A Home Warranty can help eliminate any hard feelings when a Buyer closes on a home and days or weeks later has a major appliance failure. Did the Buyer know or not know that it would fail? Statistics have shown that homes with warranties tend to get higher prices than homes without a warranty. Which one would you buy; a home with a warranty or a home without?
Oftentimes Buyers must sell a property in order to obtain sufficient cash to purchase your property. This may also apply to you in purchasing your next home. While predicated offers may required the selling of another property, they may also occur when “something” must happen before the actual sale can be consummated.
When this situation occurs, Buyers may submit an Agreement to Purchase with an “open” or “closed” predication clause. This simply means they agree to purchase your home at some future date BUT ONLY when their present home sells or some other event takes place (like liquidating bonds; insurance settlement, cashing in an IRA, etc).

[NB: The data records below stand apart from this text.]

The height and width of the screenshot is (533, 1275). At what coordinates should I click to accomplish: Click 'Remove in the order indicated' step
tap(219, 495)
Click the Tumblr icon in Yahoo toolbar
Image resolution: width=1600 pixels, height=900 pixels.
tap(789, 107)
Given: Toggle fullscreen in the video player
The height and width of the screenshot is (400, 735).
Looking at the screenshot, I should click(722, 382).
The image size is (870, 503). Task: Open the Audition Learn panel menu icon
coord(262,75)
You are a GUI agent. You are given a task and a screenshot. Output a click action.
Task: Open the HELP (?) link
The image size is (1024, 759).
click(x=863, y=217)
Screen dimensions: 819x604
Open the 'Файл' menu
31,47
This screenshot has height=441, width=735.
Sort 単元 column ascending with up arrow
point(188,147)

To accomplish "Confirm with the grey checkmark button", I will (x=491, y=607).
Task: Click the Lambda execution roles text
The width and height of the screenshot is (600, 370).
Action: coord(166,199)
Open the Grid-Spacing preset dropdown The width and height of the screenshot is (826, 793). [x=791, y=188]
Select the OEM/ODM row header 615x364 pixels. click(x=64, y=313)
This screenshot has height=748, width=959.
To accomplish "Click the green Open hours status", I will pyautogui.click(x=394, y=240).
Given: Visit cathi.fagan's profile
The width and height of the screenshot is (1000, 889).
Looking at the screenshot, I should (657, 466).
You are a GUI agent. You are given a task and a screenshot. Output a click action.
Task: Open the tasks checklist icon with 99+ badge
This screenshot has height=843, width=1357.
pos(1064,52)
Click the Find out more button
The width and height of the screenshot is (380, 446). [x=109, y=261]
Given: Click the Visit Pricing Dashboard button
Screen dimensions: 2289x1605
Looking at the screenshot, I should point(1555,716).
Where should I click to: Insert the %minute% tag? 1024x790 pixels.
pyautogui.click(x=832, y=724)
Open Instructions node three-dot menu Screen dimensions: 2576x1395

An “Open” predication means your home will continue to be shown and marketed. In the event a subsequent offer is received, the original Buyer will be notified verbally and in writing and be asked to either remove the predication and proceed with the sale or to cancel the original purchase agreement, thus permitting you to sell your home to the second Buyer. Most predicated purchase agreements contain a 48 or 72 hour notification procedure meaning that the Buyer has 48 or 72 hours in which to remove the predication or cancel the agreement. These are commonplace.
A “Closed” predication means that you are to take your home off the market and agree not to consider any subsequent offers except in a “back-up” situation. Closed predication offers are rare.
A predicated offer tends to take someone who specifically wants to purchase your home “off the street and out of the market place”. In other words, they are not free to write an offer on another home unless they can get a release from your agreement. A predicated offer may assist you in negotiating a contract on your next home when there is already a tentative Buyer for your present home.
Buyers who have only a few days in which to make a buying decision oftentimes do not have sufficient time to wait the required number of days/hours for an answer and therefore do not look at homes with predications pending.
WHO PAYS FOR WHAT?
The following is provided for general information purposes only. This chart is based on who NORMALLY pays specific costs. X = Buyer or Seller; E = Either the Buyer or the Seller; and B = Both the Buyer and the Seller.
|Loan Application Fee||X|
|Lender’s Title Insurance||X|
|Owner’s Title Insurance||X|
|Homeowner’s Warranty Plan||E||E|
|Real Estate Commission||E||E|
|FHA/VA Underwriting Fee||X|
|VA Funding Fee*||X|
Note (*) The VA Funding fee can actually be paid up front by either the Buyer or the Seller or the Buyer may “roll” the fee into the loan amount and pay it back over the life of the mortgage.